抜粋:

田園調布学園中等部・高等部では「授業内だけでは探究学習を終わらせたくない!」「プロジェクトをさらに進めたい!」「自身のテーマをもっと探究したい!」という生徒に対して放課後に「探究ラボ」を開催しています。

探究ラボは、課外時間に探究活動を行いたい生徒が集い、自身が決めたテーマに取り組む探究学習プログラムです。毎週1回、CURIOスタッフとの進捗相談MTG以外はプロジェクトにかける時間は決めずに、生徒たちが裁量を持ってプロジェクトに取り組みます。

デザイン思考を使いプロジェクトを進めていく

2022年の1学期には授業で取り扱ったテーマをさらに深めたいという有志の生徒が集まり、授業の延長として「学校内における困りごと解決デザインプロジェクト」に取り組みました。学校内の困りごとや解決したいものを見つけ、運営委員会(校長先生や主要な先生方が集まる会議)で発表しました。

指示 1: 下の行のうち、「Given: Click the @arianaunext handle」を含む行から最後の行まで、両端も含めて一字一句変えずに返してください。画像は答えに入れないでください。
抜粋と行は、それぞれ別の出典から取られています。

入力データ:
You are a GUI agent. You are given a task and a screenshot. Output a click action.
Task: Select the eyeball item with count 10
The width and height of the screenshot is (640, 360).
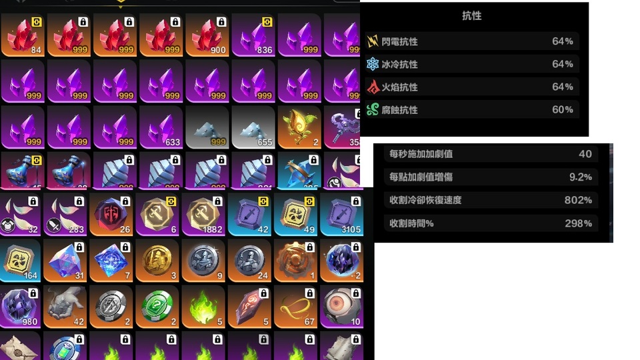tap(341, 307)
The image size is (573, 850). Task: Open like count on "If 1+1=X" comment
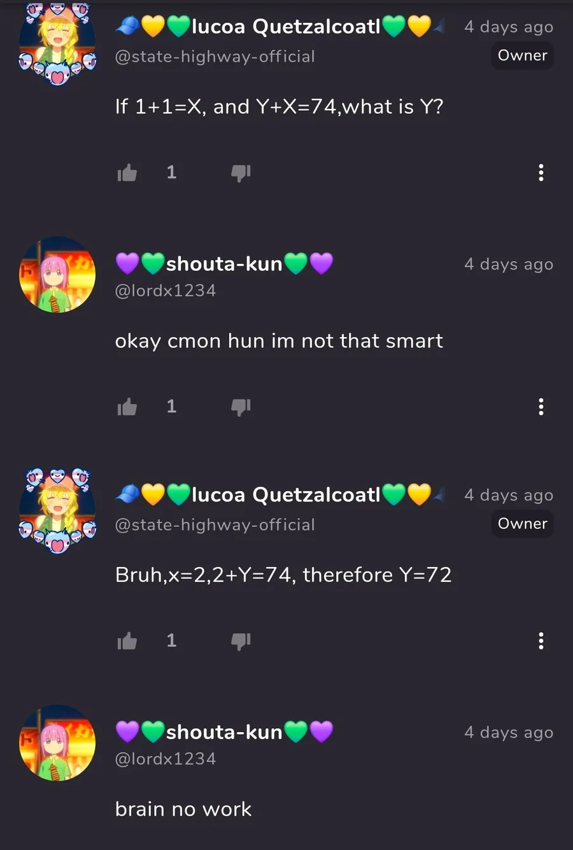point(171,172)
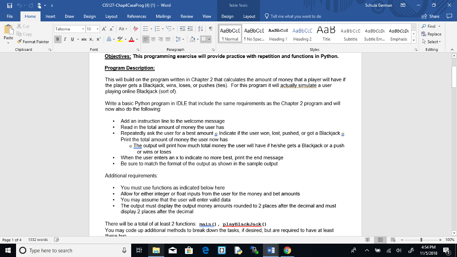The height and width of the screenshot is (257, 457).
Task: Open the Sort dialog from the Paragraph group
Action: pyautogui.click(x=200, y=29)
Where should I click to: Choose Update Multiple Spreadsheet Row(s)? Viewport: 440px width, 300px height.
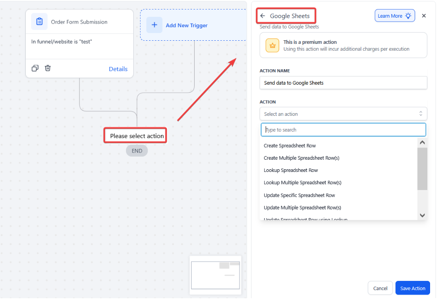pyautogui.click(x=302, y=208)
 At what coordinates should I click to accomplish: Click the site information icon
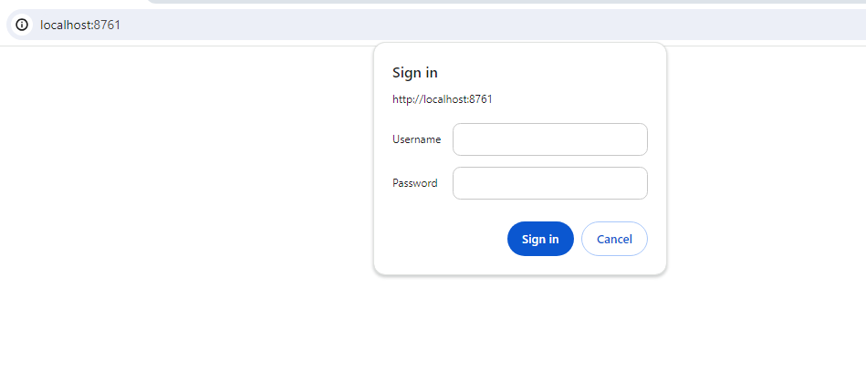pos(22,25)
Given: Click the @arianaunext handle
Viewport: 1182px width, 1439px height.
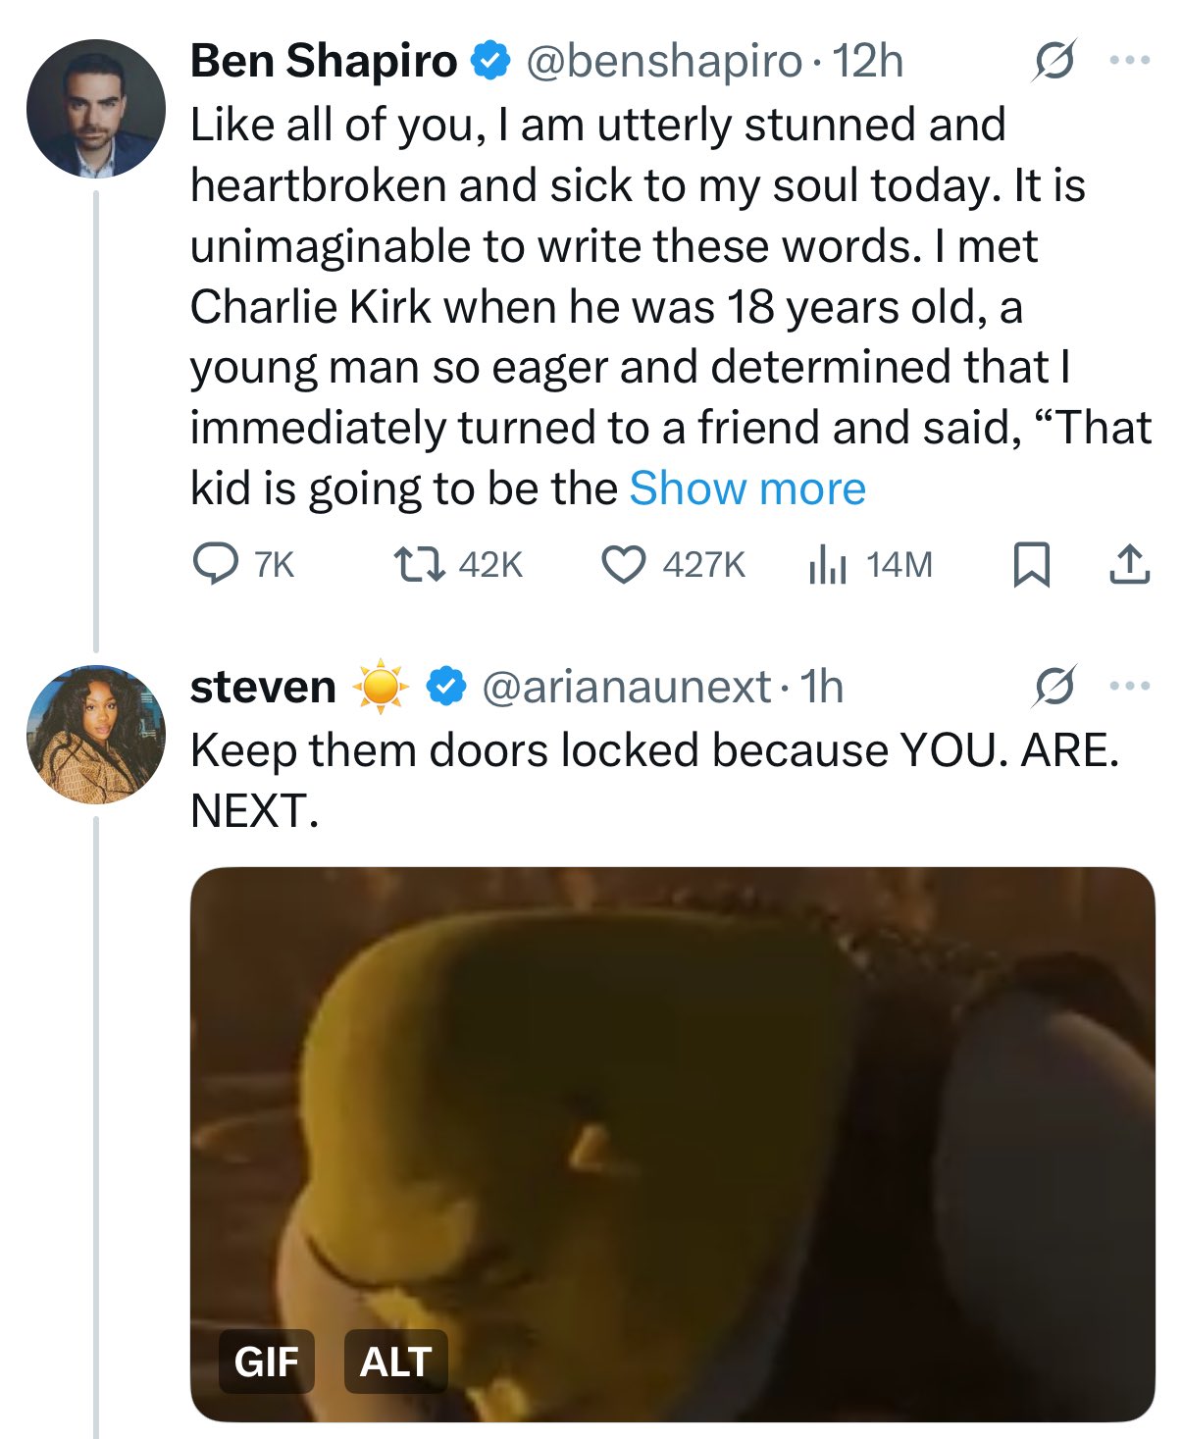Looking at the screenshot, I should (x=626, y=687).
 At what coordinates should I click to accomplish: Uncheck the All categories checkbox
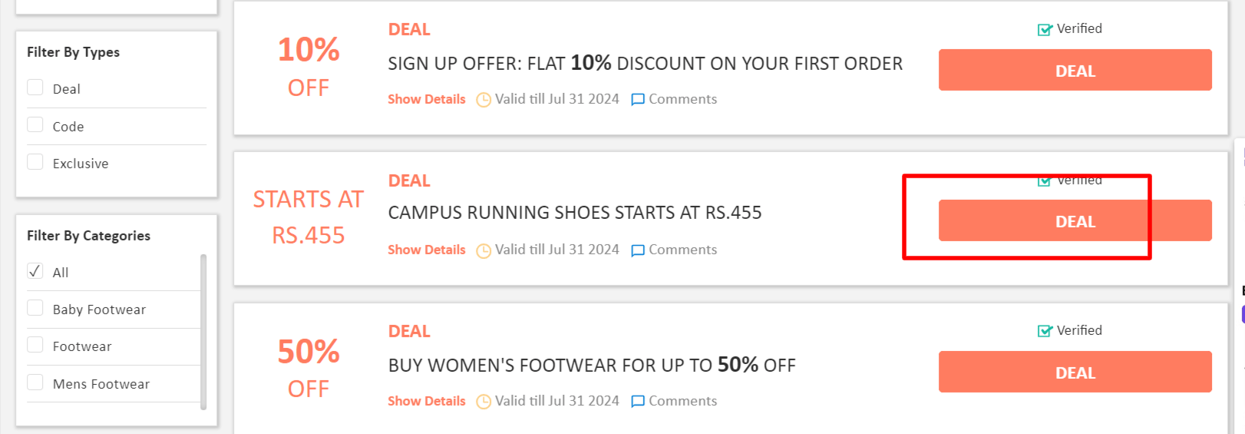click(35, 271)
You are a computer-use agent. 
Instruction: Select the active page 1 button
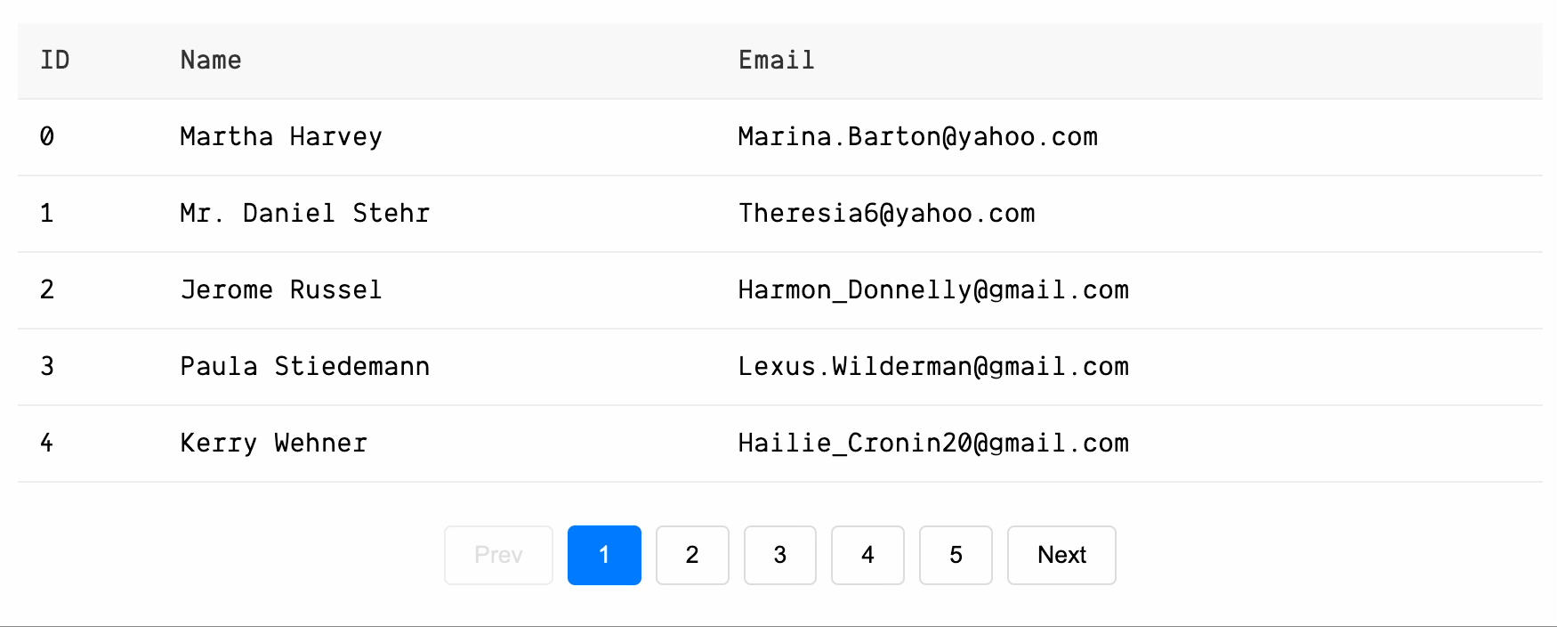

指示 2: 抜粋の「田園調布学園中等部・高等部で」から「プロジェクトに取り組みます。」までを、一字一句変えずに打ち直してください。

出力例 1:
Given: Click the @arianaunext handle
Viewport: 1182px width, 1439px height.
Looking at the screenshot, I should (x=626, y=687).
 At what coordinates should I click to accomplish: Uncheck the All categories checkbox
click(35, 271)
You are a computer-use agent. 
Instruction: Select the active page 1 button

出力例 2:
田園調布学園中等部・高等部では「授業内だけでは探究学習を終わらせたくない!」「プロジェクトをさらに進めたい!」「自身のテーマをもっと探究したい!」という生徒に対して放課後に「探究ラボ」を開催しています。

探究ラボは、課外時間に探究活動を行いたい生徒が集い、自身が決めたテーマに取り組む探究学習プログラムです。毎週1回、CURIOスタッフとの進捗相談MTG以外はプロジェクトにかける時間は決めずに、生徒たちが裁量を持ってプロジェクトに取り組みます。